Well, I found something. Vaguely new. Well, properly new. Cavalo nero! Definitely haven’t cooked that before.
The question of what to make with cavalo nero came up and wasn’t answered until Sunday. Another suggestion from the OH – minestrone soup. I hold my hands up – it’s not something I really wanted to make. My experience of minestrone soup is a weird mix of pasta, tomato-y soup something and random vegetables. Not good. But I was convinced it came be something awesome.
And it was…
Recipe was an ad-hoc deal with what vegetables and ingredients I had in my kitchen combined with what I wanted in the soup. It amounted to carrots, onions, potatoes, fresh tomatoes, cavalo nero, bay leaf, thyme, borlotti beans and broken up pasta. Chunky, not watery and weirdly tomato-y, and delicious.

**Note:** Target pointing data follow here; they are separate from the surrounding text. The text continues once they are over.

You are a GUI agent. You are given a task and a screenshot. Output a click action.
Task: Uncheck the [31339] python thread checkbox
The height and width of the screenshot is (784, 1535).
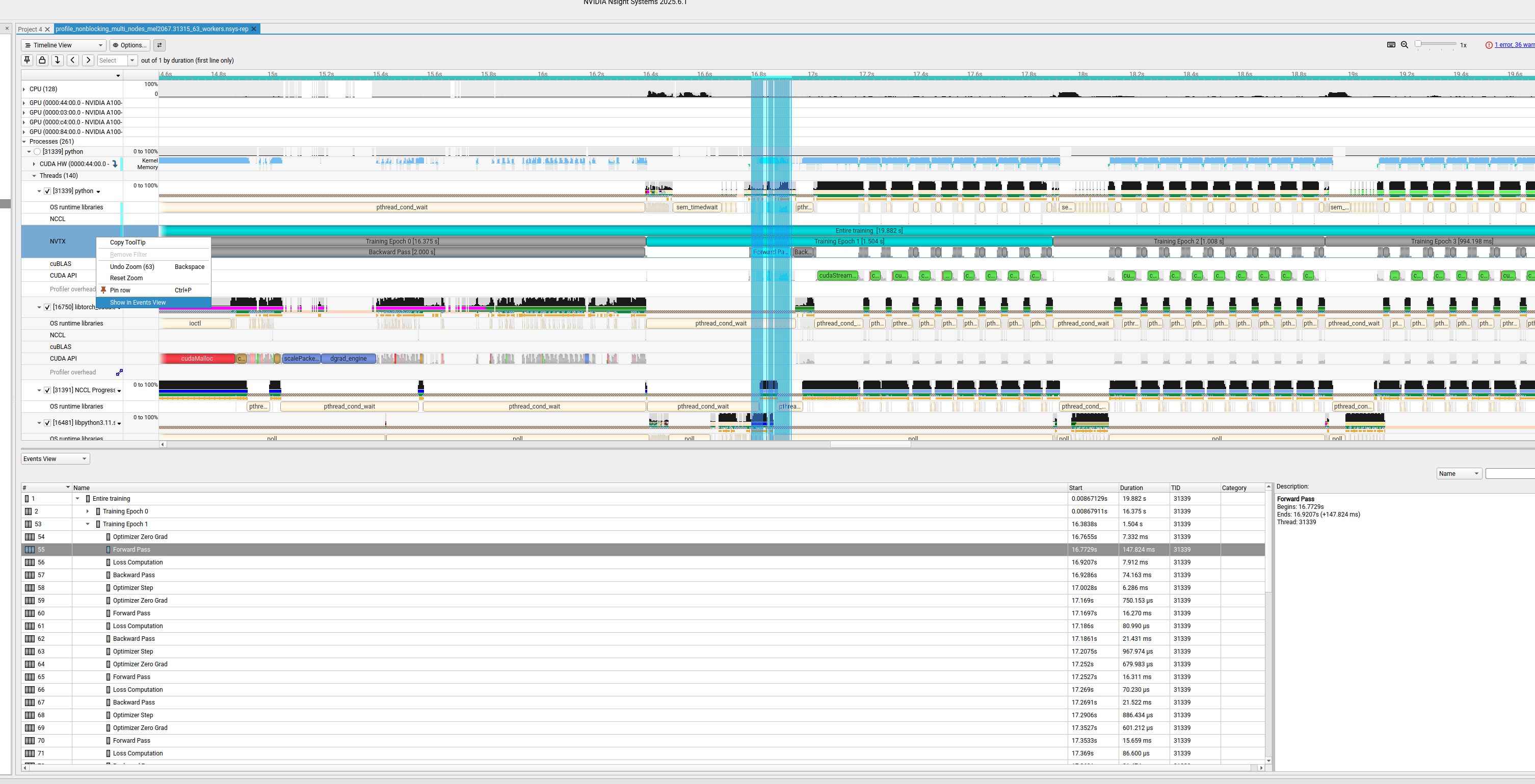tap(48, 191)
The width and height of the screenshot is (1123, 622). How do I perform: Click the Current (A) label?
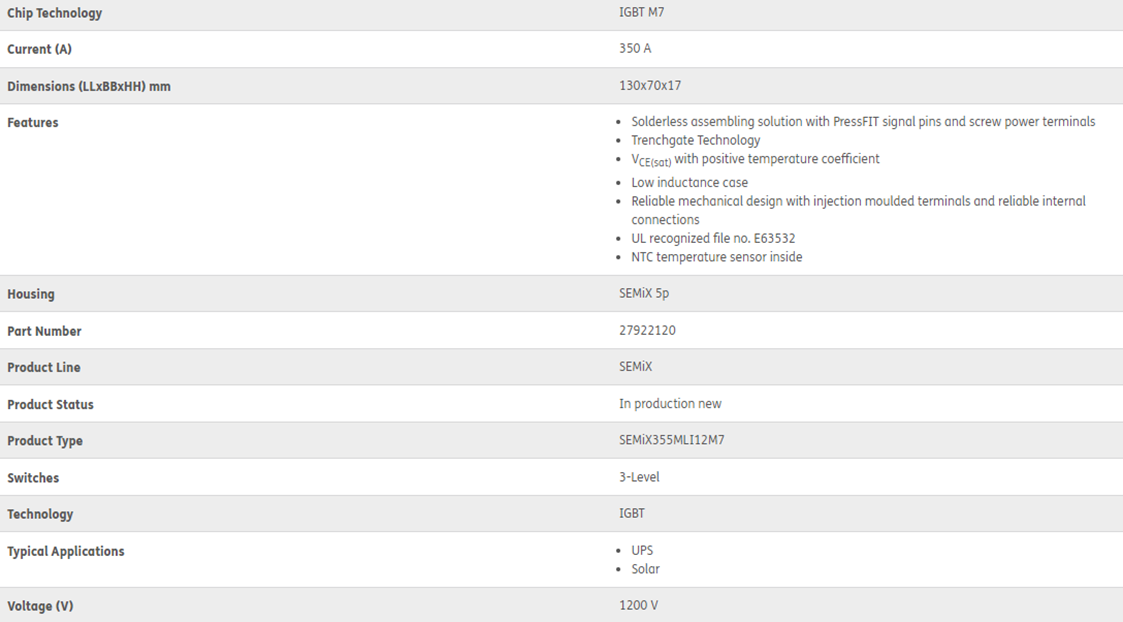pos(39,49)
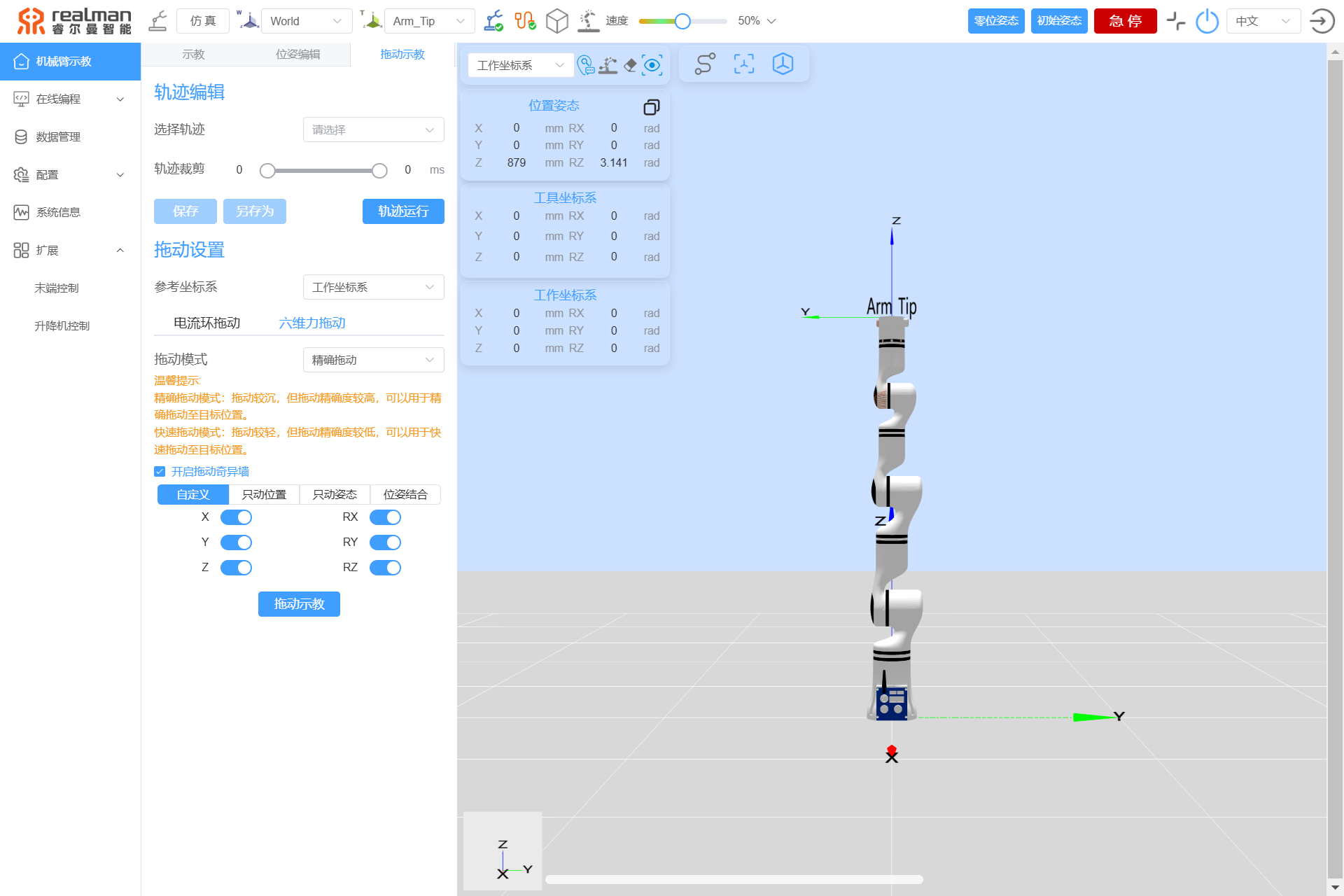The height and width of the screenshot is (896, 1344).
Task: Toggle off the X axis drag switch
Action: point(236,517)
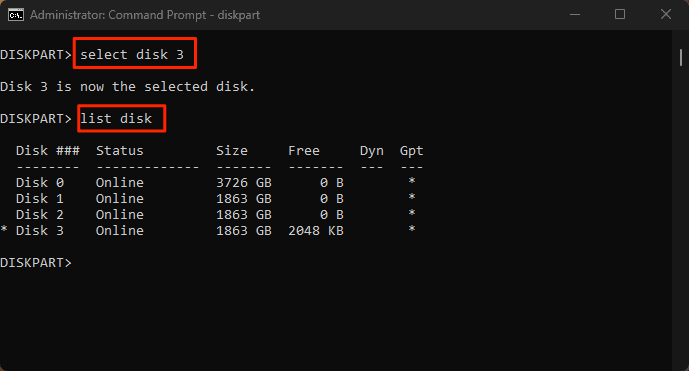Click the Disk 0 row label
Image resolution: width=689 pixels, height=371 pixels.
40,182
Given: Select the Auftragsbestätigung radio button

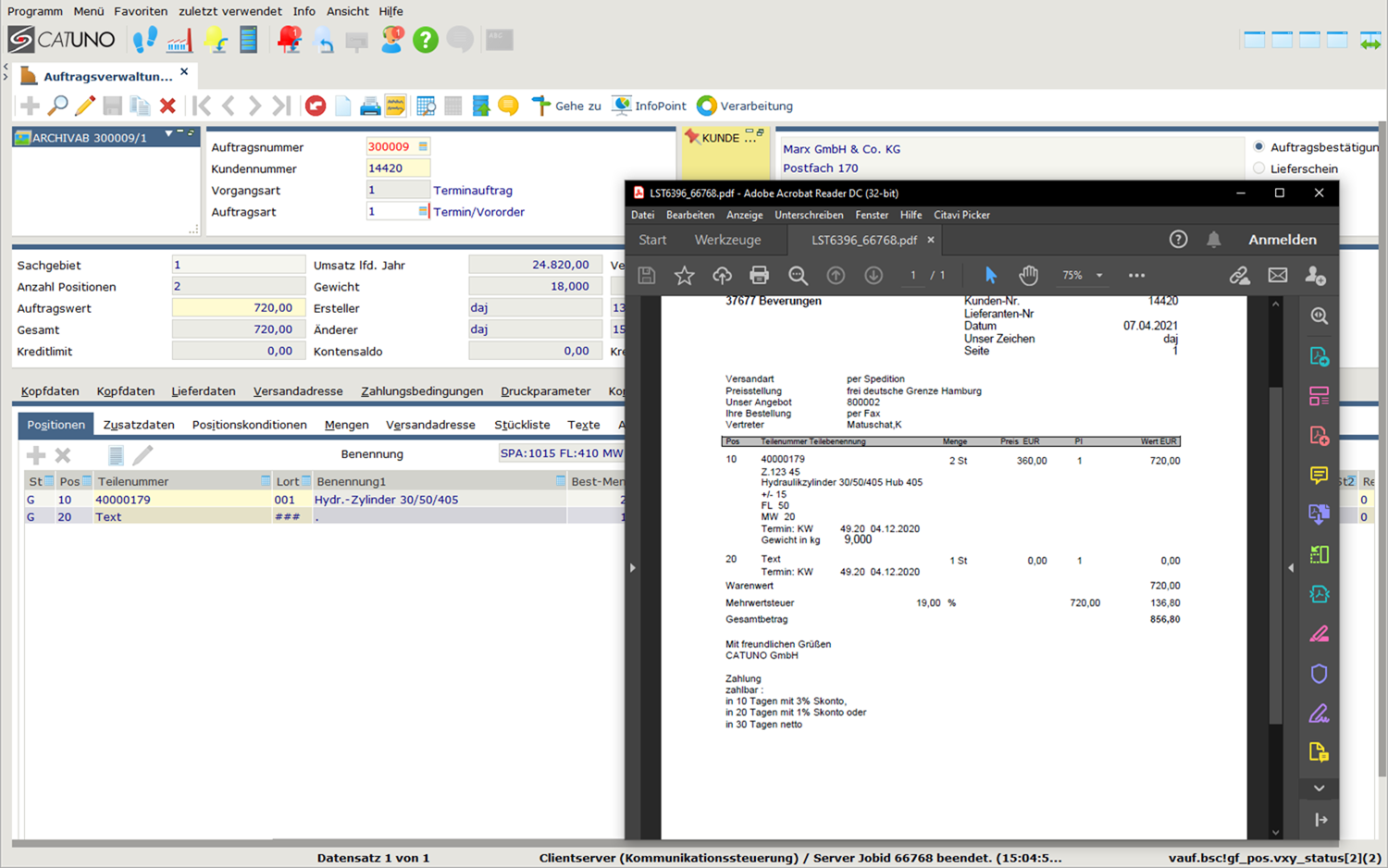Looking at the screenshot, I should click(1258, 147).
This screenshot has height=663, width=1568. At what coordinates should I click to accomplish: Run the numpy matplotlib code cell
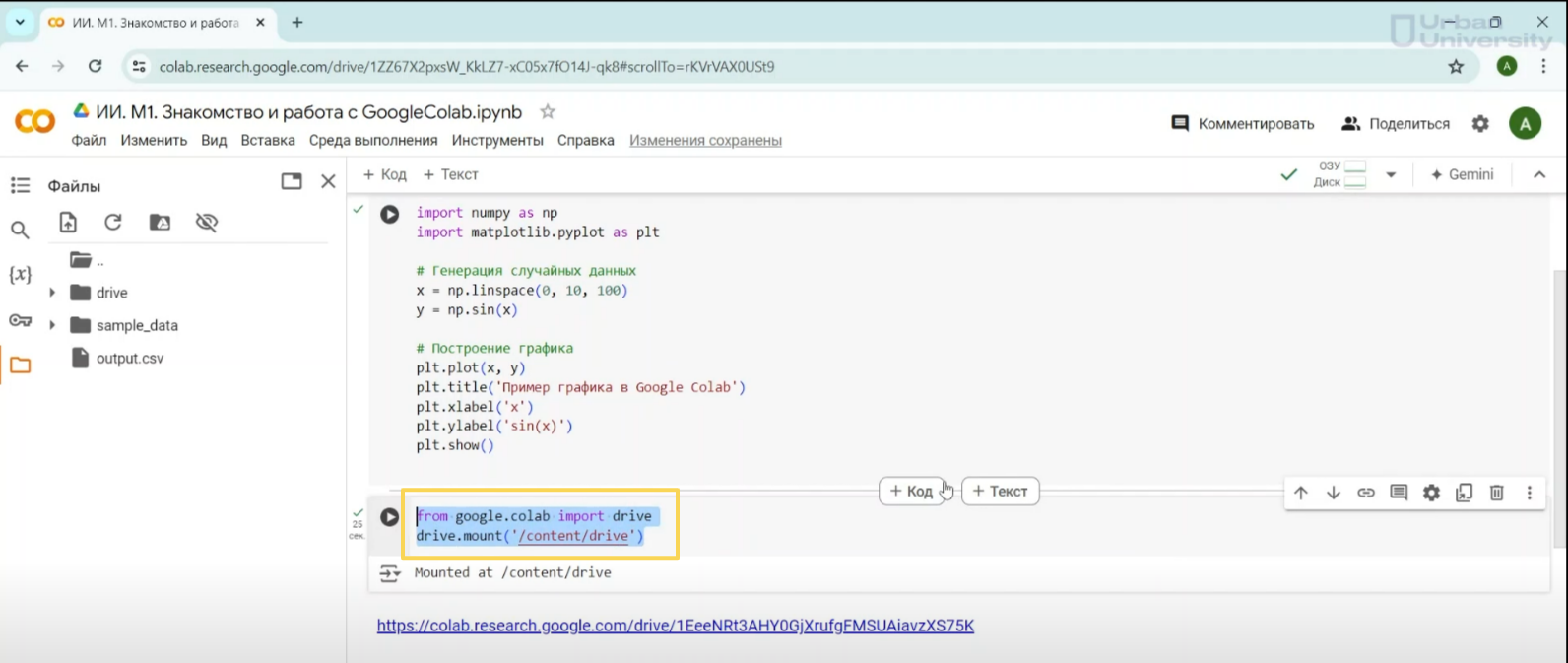point(390,214)
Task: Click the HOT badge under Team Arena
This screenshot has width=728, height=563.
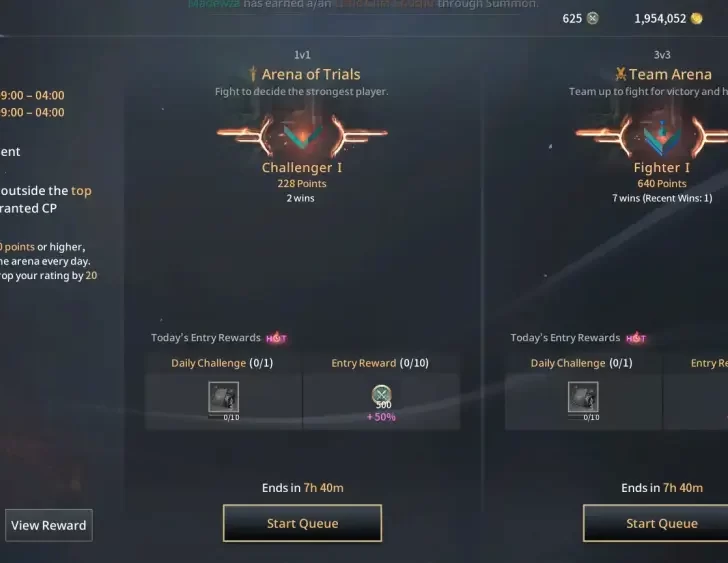Action: coord(636,338)
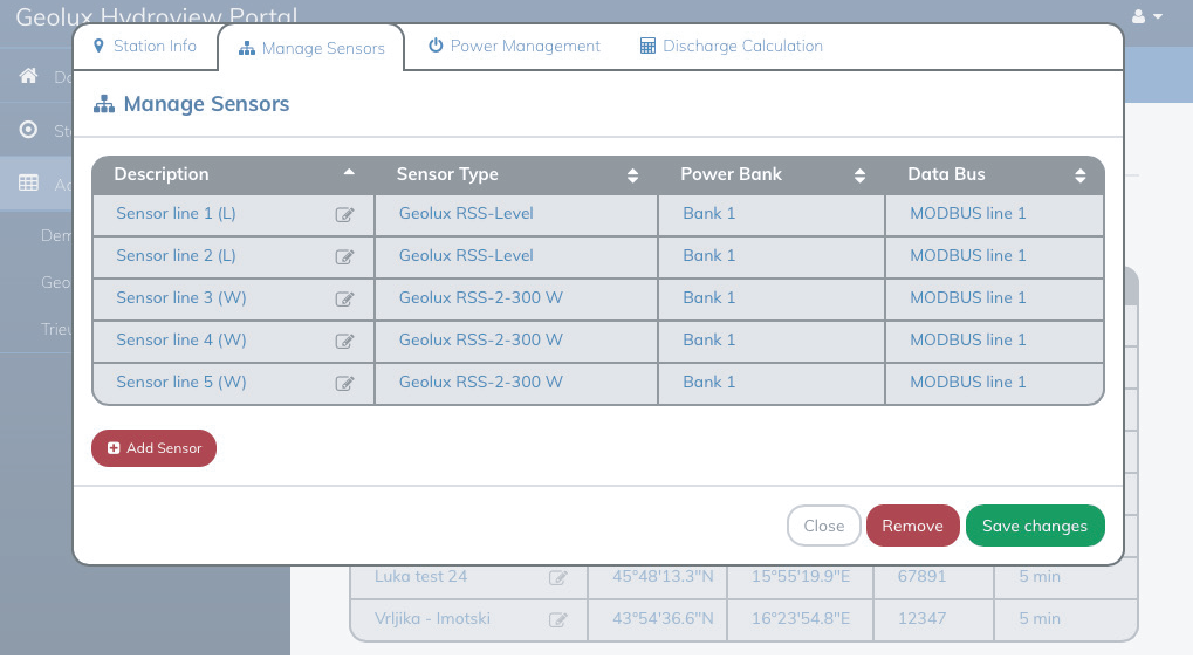1193x655 pixels.
Task: Click edit icon for Sensor line 3 (W)
Action: (x=345, y=298)
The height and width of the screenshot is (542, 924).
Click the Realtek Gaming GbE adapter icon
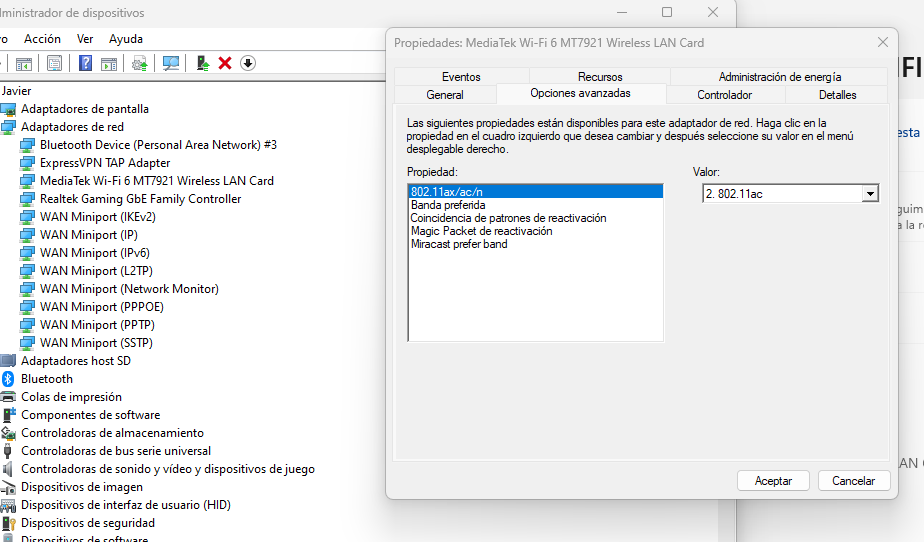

Krisprolls are the perfect dipping companion. (Though, if I’m honest, I’d eat Krisprolls with anything.)
I do also have about a week’s worth of the stuff left over. Anyone? Help yourself!
I have never seen cavolo nero but it does look good in that soup. I’ll have some + more ! The bread looks good too.
Cavalo nero is a type of kale. Which we rarely get here in England. So getting cavalo nero was a bit more special.
That doesn’t look like any minestrone soup I’ve ever had! Yummy!
It wasn’t like any I’ve had either! I wasn’t all too keen on making it in the beginning. In my head minestrone soup is all water, and vaguely tomatoey and just not all that lush. This was chunky, deep flavors, yummy.